Is it actually the contracting out to private (or indeed social enterprise) suppliers for some NHS services which should be of most concern? Or is it the exact nature of the contracts agreed between NHS Trust Boards etc and their suppliers which requires the most scrutiny? There may be details here which make all the difference to what happens in the future….
Foundation Hospitals present us with a bewildering array of issues, on which much time and energy has been expended. There is one aspect of this development, and of the ‘contracting out’ of services in other NHS Trusts (to private suppliers, or indeed to social enterprises) which apparently perplexes me more than it does many others.

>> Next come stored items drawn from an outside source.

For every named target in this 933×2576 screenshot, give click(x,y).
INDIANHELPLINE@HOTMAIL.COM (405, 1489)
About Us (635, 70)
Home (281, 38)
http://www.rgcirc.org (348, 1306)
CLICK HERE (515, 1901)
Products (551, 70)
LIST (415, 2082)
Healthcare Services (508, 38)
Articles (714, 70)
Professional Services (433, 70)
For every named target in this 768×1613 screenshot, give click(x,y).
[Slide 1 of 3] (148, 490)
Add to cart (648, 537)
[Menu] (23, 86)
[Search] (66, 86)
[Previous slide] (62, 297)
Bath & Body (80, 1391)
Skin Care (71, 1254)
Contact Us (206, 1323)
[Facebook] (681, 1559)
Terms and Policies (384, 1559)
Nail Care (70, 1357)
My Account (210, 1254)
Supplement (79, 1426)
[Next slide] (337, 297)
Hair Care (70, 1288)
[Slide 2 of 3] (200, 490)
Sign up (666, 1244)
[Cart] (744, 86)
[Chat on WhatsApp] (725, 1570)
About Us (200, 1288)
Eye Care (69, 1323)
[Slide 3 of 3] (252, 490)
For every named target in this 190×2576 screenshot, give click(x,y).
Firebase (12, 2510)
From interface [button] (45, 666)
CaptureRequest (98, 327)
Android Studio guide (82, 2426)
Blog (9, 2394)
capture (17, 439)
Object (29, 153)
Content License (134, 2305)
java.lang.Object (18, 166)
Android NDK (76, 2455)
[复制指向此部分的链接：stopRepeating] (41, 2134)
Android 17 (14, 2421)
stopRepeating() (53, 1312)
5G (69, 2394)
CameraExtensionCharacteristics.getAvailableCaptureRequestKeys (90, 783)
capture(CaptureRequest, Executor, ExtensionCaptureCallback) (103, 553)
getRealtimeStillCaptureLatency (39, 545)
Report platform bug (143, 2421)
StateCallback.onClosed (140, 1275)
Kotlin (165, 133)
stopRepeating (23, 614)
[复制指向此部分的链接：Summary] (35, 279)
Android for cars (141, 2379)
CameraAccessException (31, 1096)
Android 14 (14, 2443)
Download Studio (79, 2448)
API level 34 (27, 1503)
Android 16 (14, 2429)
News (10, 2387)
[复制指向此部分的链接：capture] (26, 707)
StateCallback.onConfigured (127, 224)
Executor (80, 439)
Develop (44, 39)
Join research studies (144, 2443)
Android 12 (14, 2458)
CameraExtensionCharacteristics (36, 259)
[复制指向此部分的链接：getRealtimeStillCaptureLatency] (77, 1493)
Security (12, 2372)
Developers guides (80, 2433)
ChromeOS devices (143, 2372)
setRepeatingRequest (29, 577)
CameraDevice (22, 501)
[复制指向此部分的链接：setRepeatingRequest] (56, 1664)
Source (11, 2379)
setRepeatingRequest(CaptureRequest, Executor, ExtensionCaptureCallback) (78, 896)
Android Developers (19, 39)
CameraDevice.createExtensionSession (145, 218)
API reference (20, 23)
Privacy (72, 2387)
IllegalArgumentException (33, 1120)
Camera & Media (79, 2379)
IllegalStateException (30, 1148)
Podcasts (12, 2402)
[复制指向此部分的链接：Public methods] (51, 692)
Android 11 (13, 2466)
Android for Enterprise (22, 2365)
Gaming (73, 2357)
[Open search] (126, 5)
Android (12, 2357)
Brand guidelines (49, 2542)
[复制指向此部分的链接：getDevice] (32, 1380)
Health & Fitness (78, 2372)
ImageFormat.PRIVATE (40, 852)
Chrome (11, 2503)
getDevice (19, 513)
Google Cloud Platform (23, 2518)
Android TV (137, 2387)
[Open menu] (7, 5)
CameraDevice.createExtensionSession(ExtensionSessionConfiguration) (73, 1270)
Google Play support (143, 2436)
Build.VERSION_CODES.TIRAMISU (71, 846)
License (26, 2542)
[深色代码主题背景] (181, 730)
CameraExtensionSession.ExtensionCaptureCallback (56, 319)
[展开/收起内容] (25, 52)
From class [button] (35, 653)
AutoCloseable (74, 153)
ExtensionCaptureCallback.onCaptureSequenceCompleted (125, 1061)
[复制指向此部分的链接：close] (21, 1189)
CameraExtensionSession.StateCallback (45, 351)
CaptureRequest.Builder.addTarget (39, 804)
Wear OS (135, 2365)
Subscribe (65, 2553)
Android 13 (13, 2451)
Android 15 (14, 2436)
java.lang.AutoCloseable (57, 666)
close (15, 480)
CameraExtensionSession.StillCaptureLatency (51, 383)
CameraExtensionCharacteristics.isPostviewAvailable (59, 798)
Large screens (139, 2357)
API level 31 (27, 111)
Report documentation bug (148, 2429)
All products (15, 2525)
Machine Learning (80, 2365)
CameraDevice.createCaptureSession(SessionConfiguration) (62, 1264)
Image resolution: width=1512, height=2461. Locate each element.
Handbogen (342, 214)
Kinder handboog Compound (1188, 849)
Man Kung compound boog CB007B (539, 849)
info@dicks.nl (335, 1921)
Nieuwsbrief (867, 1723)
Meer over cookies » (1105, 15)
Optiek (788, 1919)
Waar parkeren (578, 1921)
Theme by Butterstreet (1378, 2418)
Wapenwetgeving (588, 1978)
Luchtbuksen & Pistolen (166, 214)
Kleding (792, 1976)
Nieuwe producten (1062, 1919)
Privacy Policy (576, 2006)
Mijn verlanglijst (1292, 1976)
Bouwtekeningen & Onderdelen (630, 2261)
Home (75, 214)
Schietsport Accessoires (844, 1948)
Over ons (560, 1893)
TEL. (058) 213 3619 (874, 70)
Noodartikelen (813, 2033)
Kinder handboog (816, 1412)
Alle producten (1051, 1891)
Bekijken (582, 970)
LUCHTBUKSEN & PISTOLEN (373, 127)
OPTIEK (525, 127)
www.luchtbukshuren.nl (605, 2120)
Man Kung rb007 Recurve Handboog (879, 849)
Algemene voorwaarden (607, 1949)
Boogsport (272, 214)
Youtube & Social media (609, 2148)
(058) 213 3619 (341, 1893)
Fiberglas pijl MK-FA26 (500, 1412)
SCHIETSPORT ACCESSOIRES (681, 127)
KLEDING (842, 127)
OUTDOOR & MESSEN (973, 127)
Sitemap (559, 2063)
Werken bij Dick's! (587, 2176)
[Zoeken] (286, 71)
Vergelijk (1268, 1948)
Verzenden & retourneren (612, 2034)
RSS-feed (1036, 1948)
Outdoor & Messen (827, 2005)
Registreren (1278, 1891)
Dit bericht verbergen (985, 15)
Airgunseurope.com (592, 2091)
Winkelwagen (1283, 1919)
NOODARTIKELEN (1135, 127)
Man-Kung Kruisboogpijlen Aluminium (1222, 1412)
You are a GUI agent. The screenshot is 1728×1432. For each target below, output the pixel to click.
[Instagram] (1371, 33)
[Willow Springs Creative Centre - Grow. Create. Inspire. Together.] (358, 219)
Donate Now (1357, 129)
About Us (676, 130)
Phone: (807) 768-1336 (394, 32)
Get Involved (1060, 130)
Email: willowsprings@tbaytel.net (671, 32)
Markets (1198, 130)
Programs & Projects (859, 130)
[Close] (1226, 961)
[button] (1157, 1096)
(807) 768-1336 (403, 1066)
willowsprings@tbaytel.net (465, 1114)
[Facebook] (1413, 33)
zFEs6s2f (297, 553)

I don’t necessarily have a problem with ‘buying in’ at least some services, which for whatever reason an NHS Trust may not be able to provide; but there could be a problem if control of the service somehow thereafter eluded the Management of that Trust. Is this a medical or, rather, a legal matter?
How much training and expertise do public sector managers have in developing contracts with private companies? Is this a field in which most public sector staff could – or indeed until till now should? – have significant experience?
If a private contractor provides satisfactorily exactly the service which has been agreed, in the way and for the price agreed, perhaps there is no real problem; but is there a risk that sometimes this may not occur and either
(a) there will be no legal redress, or
(b) there could be loopholes which might enable the private contractor to have a hold on service provision which is greater than that envisaged?
In either of these cases there is the risk of compromise of the basic tenets of the NHS. Perhaps therefore it would be more useful to examine precisely what NHS Trusts and private suppliers agree, than to make a big thing of the idea of contracting out for specialist (or whatever) services as such. Some have suggested that these details were at base the ‘real’ problems with PFI. It is to be hoped, if so, that they are not repeated in the implementation of current proposals.
The devil, I suggest, is in the detail rather than in the ideas themselves. It will be interesting to see what specific expertise NHS managers acquire (or have already acquired) in these legal matters, as we move ahead. There is no doubt a tale or two as yet to be told about these complex propositions.